Assignment:
Could you please find each line in the records that contains the word "Open" and copy it?

· · · · ·

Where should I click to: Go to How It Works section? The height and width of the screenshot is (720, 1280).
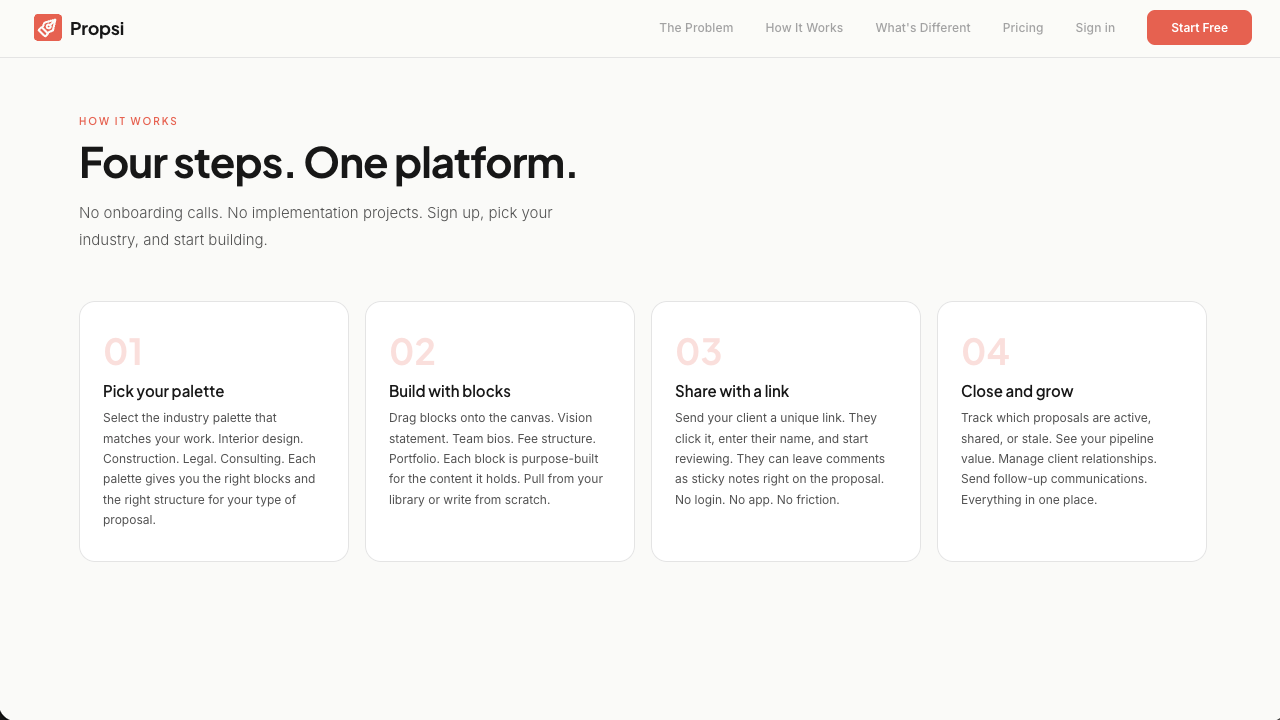[x=804, y=28]
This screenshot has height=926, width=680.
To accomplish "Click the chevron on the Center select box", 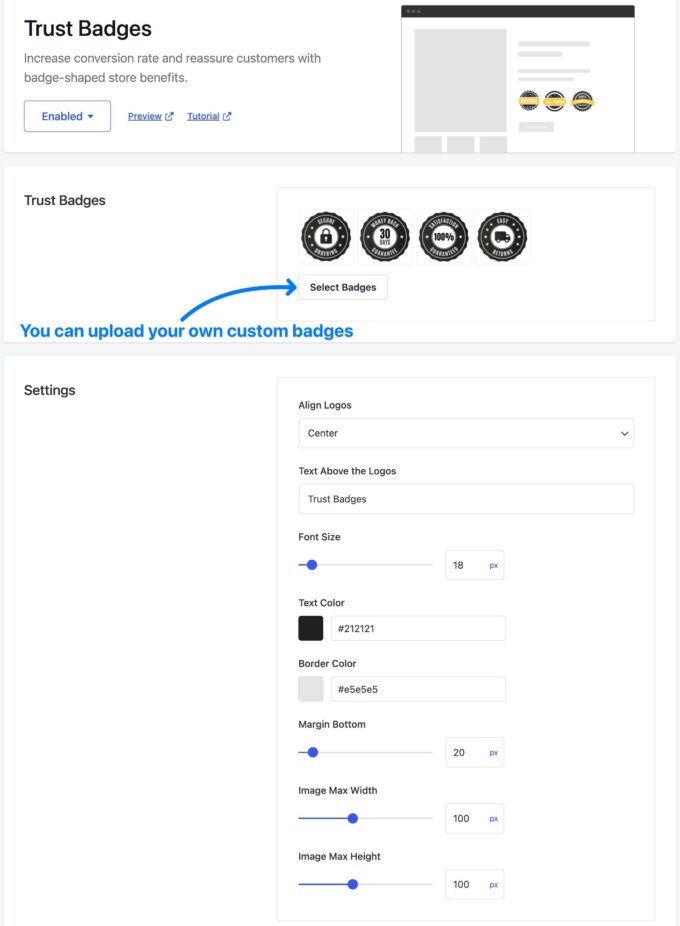I will point(624,433).
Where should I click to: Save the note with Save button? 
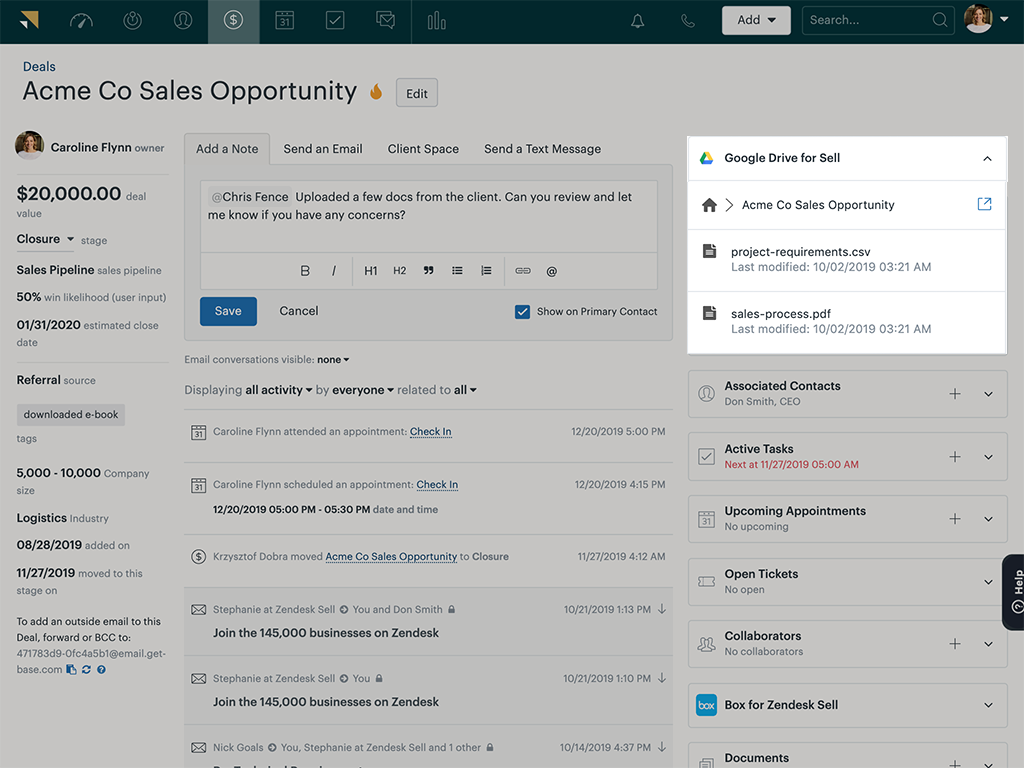[x=228, y=311]
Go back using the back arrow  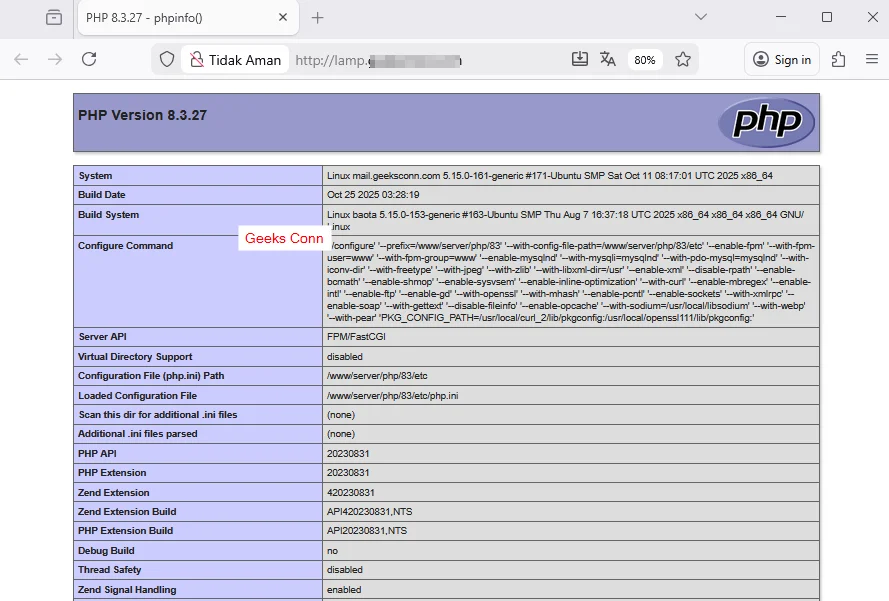point(21,59)
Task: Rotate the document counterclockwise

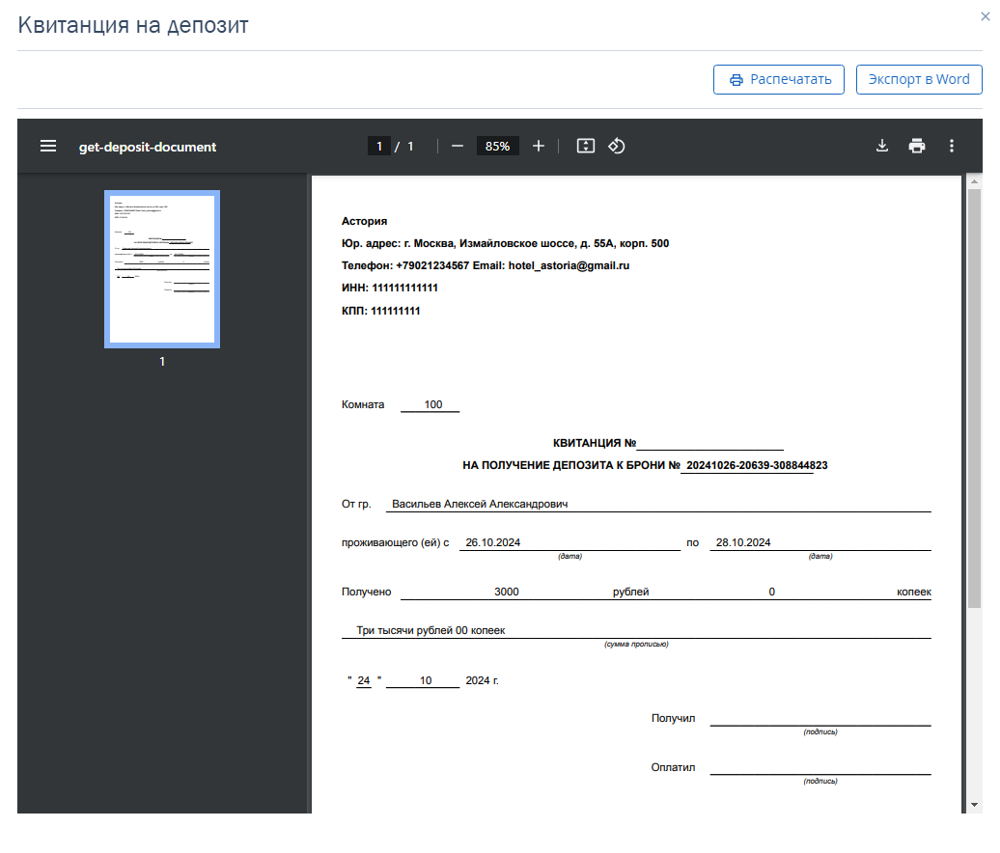Action: pyautogui.click(x=617, y=146)
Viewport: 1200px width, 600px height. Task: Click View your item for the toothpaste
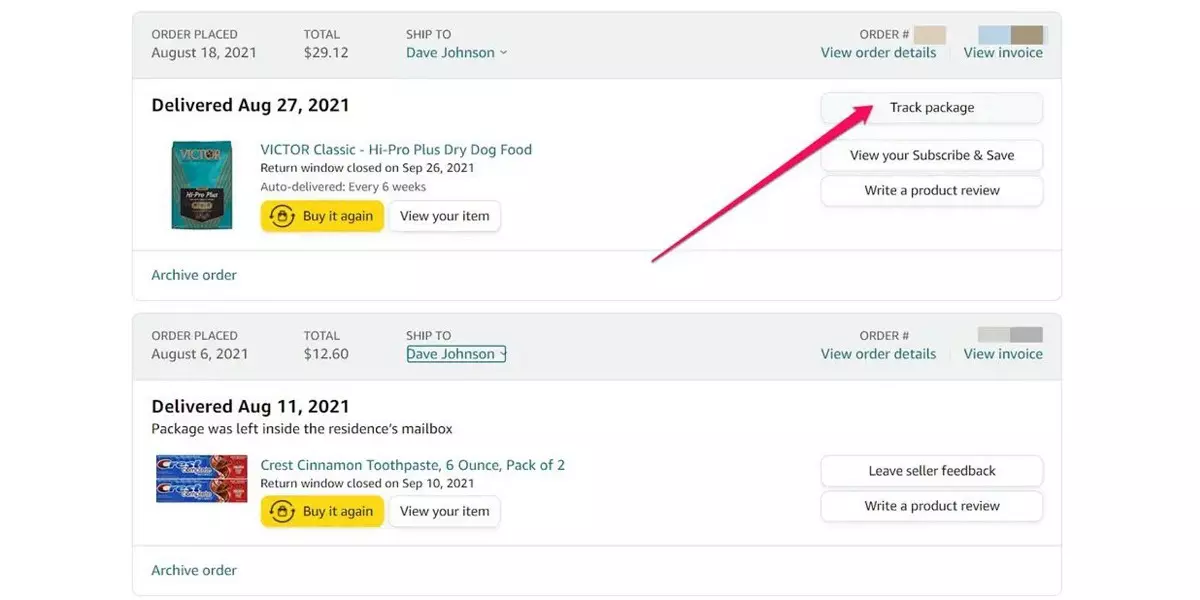pos(444,510)
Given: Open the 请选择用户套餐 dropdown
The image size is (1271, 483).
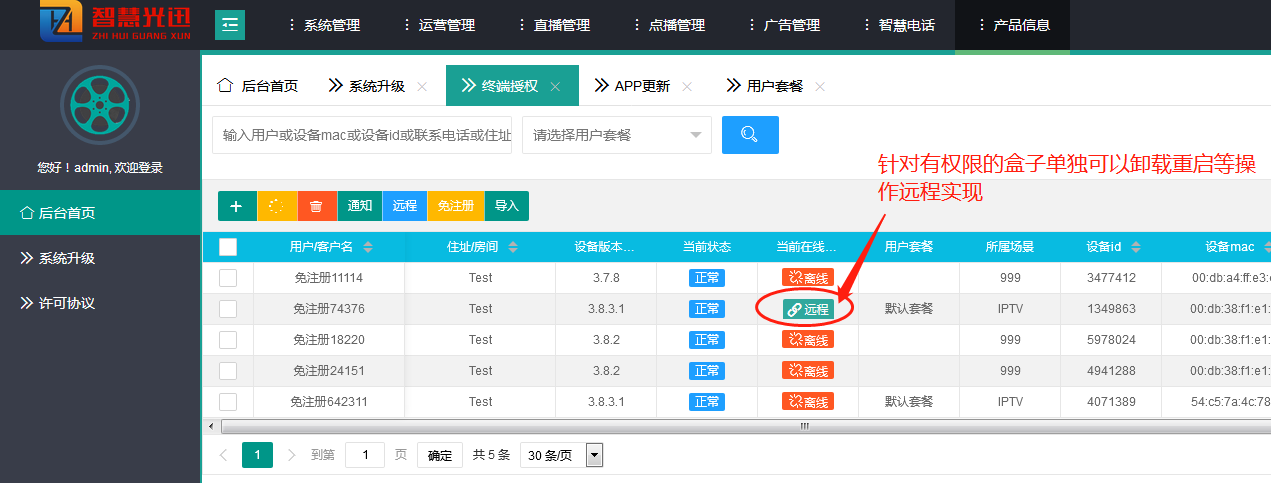Looking at the screenshot, I should click(616, 135).
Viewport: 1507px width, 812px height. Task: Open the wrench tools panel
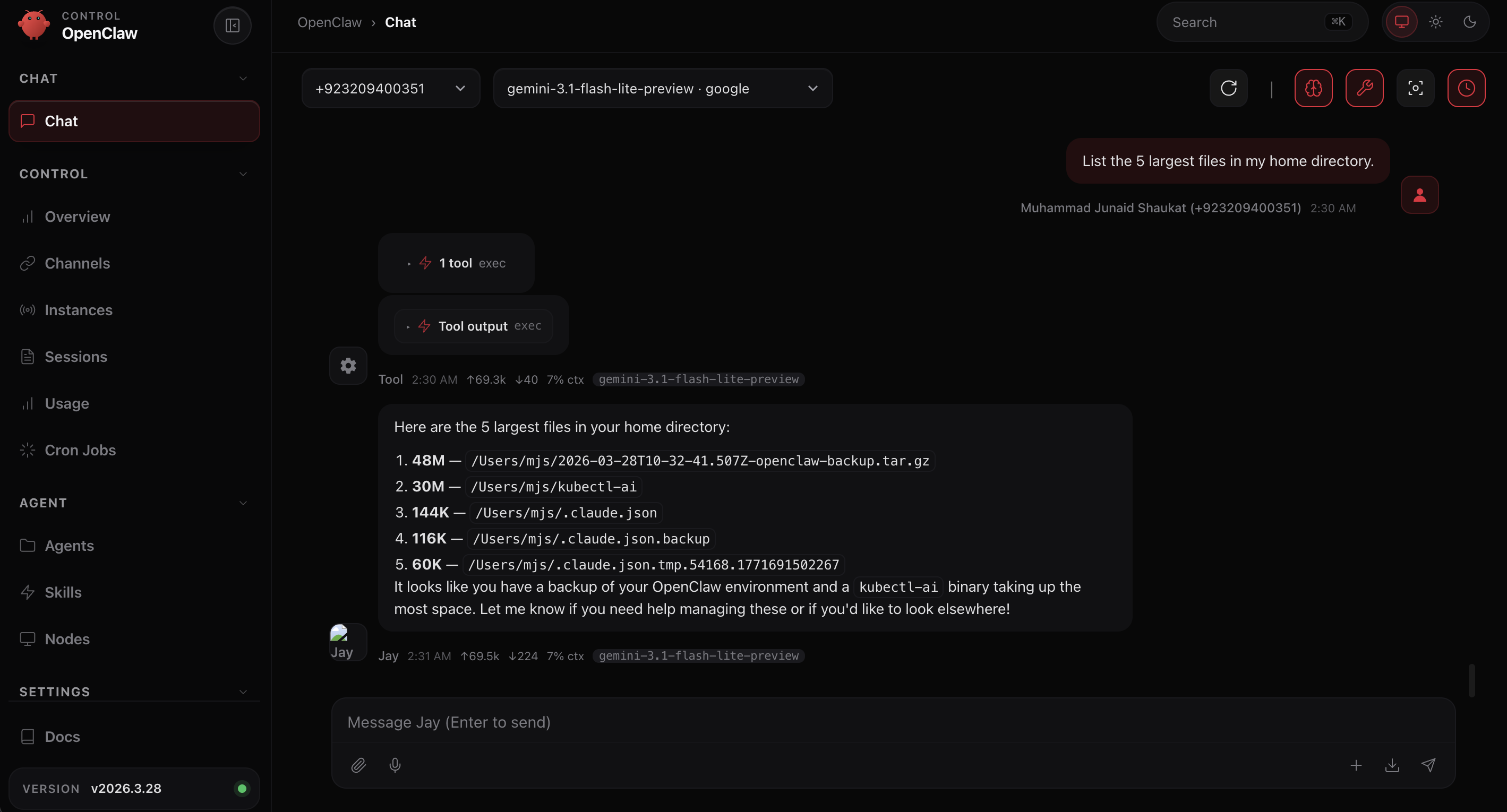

· · · · ·

Result of this task:
Given: Open the 请选择用户套餐 dropdown
Viewport: 1507px width, 812px height. Task: Open the wrench tools panel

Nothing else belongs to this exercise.